By Parisa Sabet, Joan Schuman, Martín Rodgríguez and Debashis Sinha
February 18, 2017, 8:00 pm
Geary Lane, 360 Geary Avenue, Toronto
General $15 , Students $10
This performance showcases works encompassing different forms of storytelling and reflecting on one's experiences as well as the moral dilemmas confronted.
I. Nothing's going to happen to us... by Stijn Demeulenaere
Nothing’s going to happen to us...' investigates how our perceptions of an armed conflict relate to a lived reality. Memories of a bombardment are confronted with the views of sound-designers on such an experience. These voices are structured by the sounds of conflicts worldwide. Nothing’s going to happen to us...' explores the tensions between a lived experience of an armed conflict, and our (re-)presentation of such a conflict. It does so by examining how we interpret sounds in those high alert moments. What they mean to us. How we respond to sounds in different situations, as different audiences. Please note that the presentation shown tonight has previously been shown as an installation.
II. Visiting Grandpa by Parisa Sabet
Visiting Grandpa is a multi-channel soundscape based on my memories of my grandfather. It was written when I learned that the Iranian revolutionary guard demolished the historic cemetery of Baha'is in Shiraz (Iran), where my grandfather's remains were buried as well as those of many other Baha'is'.
I'd like to thank my husband, Kamran Fallah, for the translation of the original text into English; Nika Khanjani, for her powerful narration of the story; and Roya Sepehri, for creating a serene atmosphere by chanting prayers beautifully in Persian.
......
Problem 1
In the concert program, rewrite the paragraph beginning "Nothing’s going to happen to us...' investigates how" as a short bulleted list that keeps its main facts.
Problem 2
According to the concert program's last paragraph, why is each of the three named people thanked? Answer in one to three sentences.
......
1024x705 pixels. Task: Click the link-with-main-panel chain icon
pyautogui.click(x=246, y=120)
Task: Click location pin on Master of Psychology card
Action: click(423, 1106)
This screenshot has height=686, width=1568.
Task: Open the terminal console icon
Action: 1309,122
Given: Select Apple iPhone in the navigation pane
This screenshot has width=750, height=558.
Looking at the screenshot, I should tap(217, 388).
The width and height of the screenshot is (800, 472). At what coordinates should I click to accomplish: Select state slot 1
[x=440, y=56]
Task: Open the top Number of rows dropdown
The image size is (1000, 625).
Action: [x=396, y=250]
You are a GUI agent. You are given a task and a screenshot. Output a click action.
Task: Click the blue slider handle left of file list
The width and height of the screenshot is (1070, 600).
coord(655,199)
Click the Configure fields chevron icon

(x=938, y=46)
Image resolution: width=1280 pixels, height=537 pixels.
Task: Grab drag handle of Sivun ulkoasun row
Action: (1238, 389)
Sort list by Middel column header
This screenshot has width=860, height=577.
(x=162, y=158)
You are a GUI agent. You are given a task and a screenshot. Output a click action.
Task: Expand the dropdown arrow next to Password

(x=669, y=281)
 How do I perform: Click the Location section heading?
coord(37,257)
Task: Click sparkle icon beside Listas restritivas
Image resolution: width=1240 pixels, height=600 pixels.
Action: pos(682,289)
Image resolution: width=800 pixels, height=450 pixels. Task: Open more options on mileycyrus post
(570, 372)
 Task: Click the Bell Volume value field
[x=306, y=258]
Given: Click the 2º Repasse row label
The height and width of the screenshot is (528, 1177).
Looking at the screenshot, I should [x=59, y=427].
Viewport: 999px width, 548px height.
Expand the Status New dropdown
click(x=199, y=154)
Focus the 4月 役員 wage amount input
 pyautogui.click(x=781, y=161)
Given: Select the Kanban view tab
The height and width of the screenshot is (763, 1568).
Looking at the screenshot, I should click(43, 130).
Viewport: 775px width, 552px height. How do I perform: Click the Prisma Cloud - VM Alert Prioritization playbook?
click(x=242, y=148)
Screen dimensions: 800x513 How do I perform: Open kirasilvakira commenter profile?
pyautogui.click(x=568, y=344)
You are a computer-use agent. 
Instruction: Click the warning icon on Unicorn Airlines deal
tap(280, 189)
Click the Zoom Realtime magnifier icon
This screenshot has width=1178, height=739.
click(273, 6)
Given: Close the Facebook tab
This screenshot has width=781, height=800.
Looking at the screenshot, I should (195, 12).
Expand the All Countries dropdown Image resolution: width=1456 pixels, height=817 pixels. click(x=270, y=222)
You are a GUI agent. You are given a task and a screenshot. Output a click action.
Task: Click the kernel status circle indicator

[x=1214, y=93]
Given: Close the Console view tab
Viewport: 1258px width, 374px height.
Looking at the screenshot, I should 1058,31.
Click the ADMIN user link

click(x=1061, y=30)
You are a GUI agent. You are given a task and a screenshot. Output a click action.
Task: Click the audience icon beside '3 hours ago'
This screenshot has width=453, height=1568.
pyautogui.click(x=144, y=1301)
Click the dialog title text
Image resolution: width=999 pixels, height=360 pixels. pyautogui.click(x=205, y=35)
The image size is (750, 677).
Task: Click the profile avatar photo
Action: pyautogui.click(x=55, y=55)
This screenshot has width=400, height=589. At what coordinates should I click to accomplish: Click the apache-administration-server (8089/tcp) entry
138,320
......
Task result 1
- The piece investigates how our perceptions of an armed conflict relate to lived reality.
- Memories of a bombardment are set against sound-designers' views of such an experience.
- These voices are structured by the sounds of conflicts worldwide.
- It explores the tension between living through an armed conflict and our (re-)presentation of it.
- It does this by examining how we interpret sounds in high-alert moments, what they mean to us, and how we respond to them in different situations and as different audiences.
- The presentation shown that night had previously been shown as an installation.

Task result 2
Kamran Fallah is thanked for translating the original text into English, and Nika Khanjani is thanked for her powerful narration of the story. Roya Sepehri is thanked for creating a serene atmosphere by chanting prayers beautifully in Persian.